I agree its unfortunate that this stuff is non free, but pre 1923 means that most talkies would be out of bounds as well -including stuff you can see on tv all the time.
I'm just sayin'
Researchers pay not only for the initial capital outlay required to install a supercomputer, but also for its power, cooling, the building it resides in, and its maintenance. This PS3 cluster might be cheap from the researchers' standpoint if they don't pay for any of these things directly, but I imagine their departments won't be real thrilled if a bunch of researchers start building their own individual "cheap" supercomputers!
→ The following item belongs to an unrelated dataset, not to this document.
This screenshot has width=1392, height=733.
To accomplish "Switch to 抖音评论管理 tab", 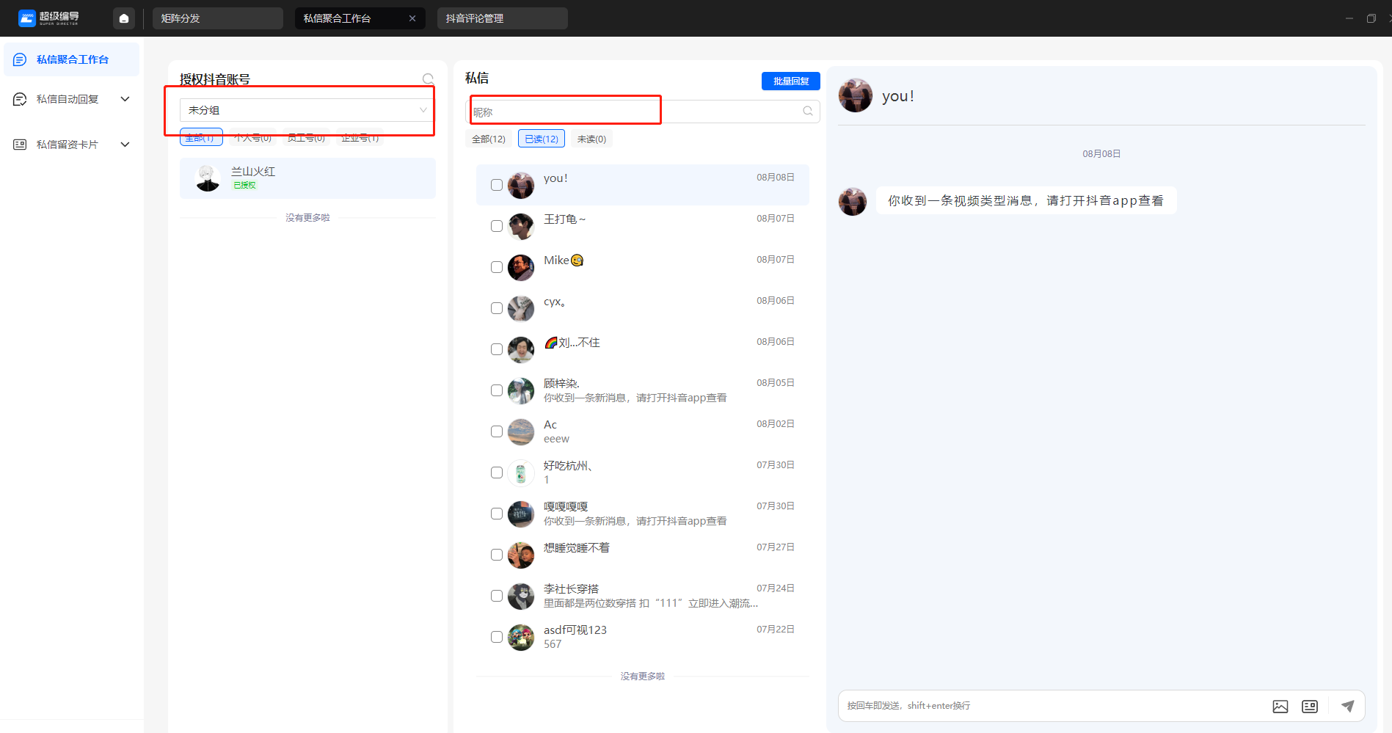I will click(x=503, y=18).
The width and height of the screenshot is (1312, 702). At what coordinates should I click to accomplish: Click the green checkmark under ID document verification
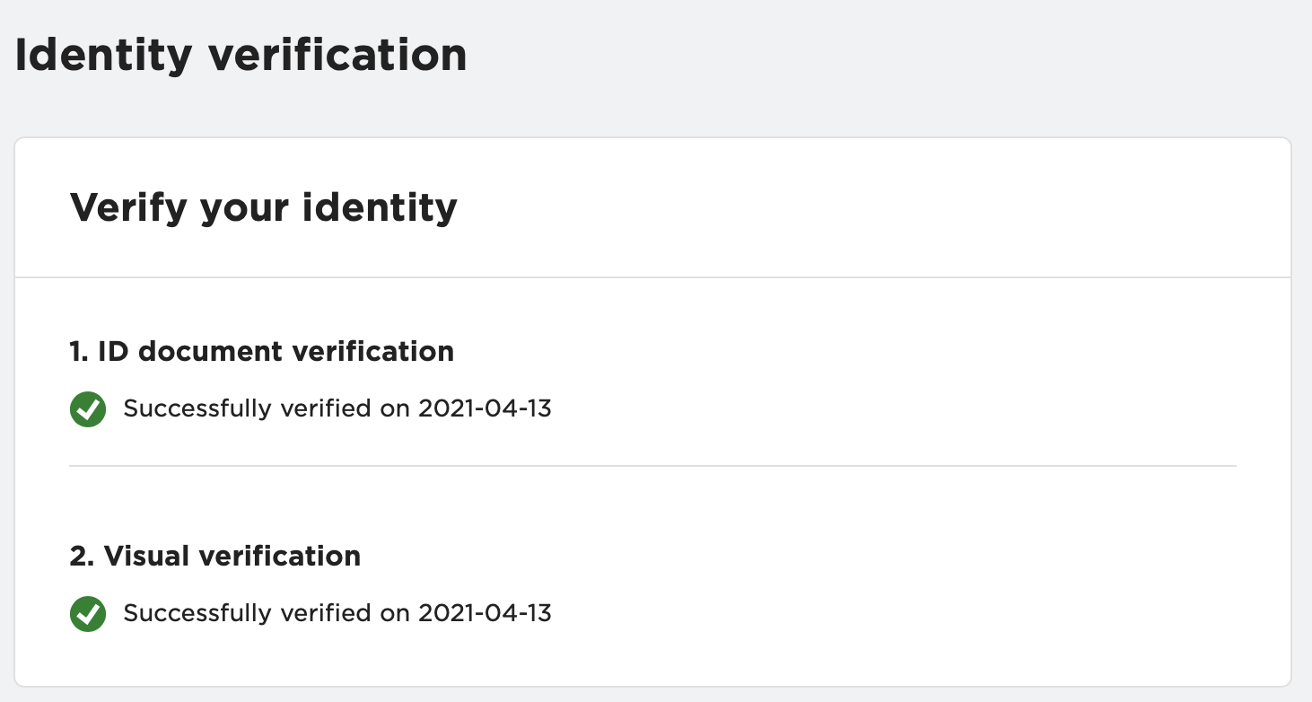(88, 409)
Those issues aside, it sounds like they're doing pretty cool stuff with those machines, so maybe more supercomputers should be cell-based!
http://www.physorg.com/news92674403.html
http://dgl.com/itinfo/2003/it030528.html
http://www.lbl.gov/Science-Articles/Archive/sabl/2006/Jul/06.html
http://folding.stanford.edu/English/FAQ-PS3
see afidel's posting.
basically it comes down to the costs of having your own personal power station in the TCO to run a cluster.
this started (well, really hit it off) a few years back, when the pentium M and centrino tech became widespread. basically, to my knowledge, it was the first time you could actually have more processors with less jiggahertz, that consumed less power in total and still had more flops than the others. it swayed everyone from "more powerful cpus plz" train of thought to the "more cpus, less power-consumption". (also cpus/chips in general will eventually hit an upper barrier, making parallel computing a necessity)
I haven't checked the facts on the ps3, but seeing how much nether-region sucking is going on, ps3s probably fit into this scheme.
It's not about fate, it's about character.
there be no shelter here, the frontline is everywhere!
it's not that simple. sure you can make up for a lack of per-CPU processing power through cluster computing, but at some point it becomes more practical or even cheaper to go with a smaller cluster using a better processor architecture.
you could use hundreds of P3s or even P4s and still not achieve the same real-world performance as a couple dozen cell processors or modern GPGPU stream processors. that's because P3s & P4s are general-purpose CPUs designed for SISD/scalar processing. they're great for the bulk of general-purpose commodity computing applications like running an OS, web browser, word processor, etc., but high-performance computing problems typically involve processing very large data sets that greatly benefit from data parallelism. so if you had two processors, one scalar and one vector, each with the same power consumption and clock rate, the vector processor would be an order of magnitude faster at performing HPC tasks than the processor with the scalar architecture.
and the combined use of parallelization at multiple levels will always be more efficient than relying solely on a single form of parallelism. blindly adding more cheap 32-bit scalar CPUs won't get you as good of results as building a smaller cluster comprised of 64-bit fully-pipelined stream processors with multithreaded superscalar cores that support VLIW. in the former case, you're only employing task-level parallelism, whereas in the later case you're taking advantage of bit-level, instruction-level (pipelining + superscalar + VLIW), data, and task-level (multiprocessing + multithreading) parallelism. you'd not only save power by using fewer (more power-efficient) processors, but you'd also reduce memory coherence & bandwidth problems, not to mention the space savings.
or bank reclaimed assets from a sunken business?
What type of processor do Woolworth's POS tills use?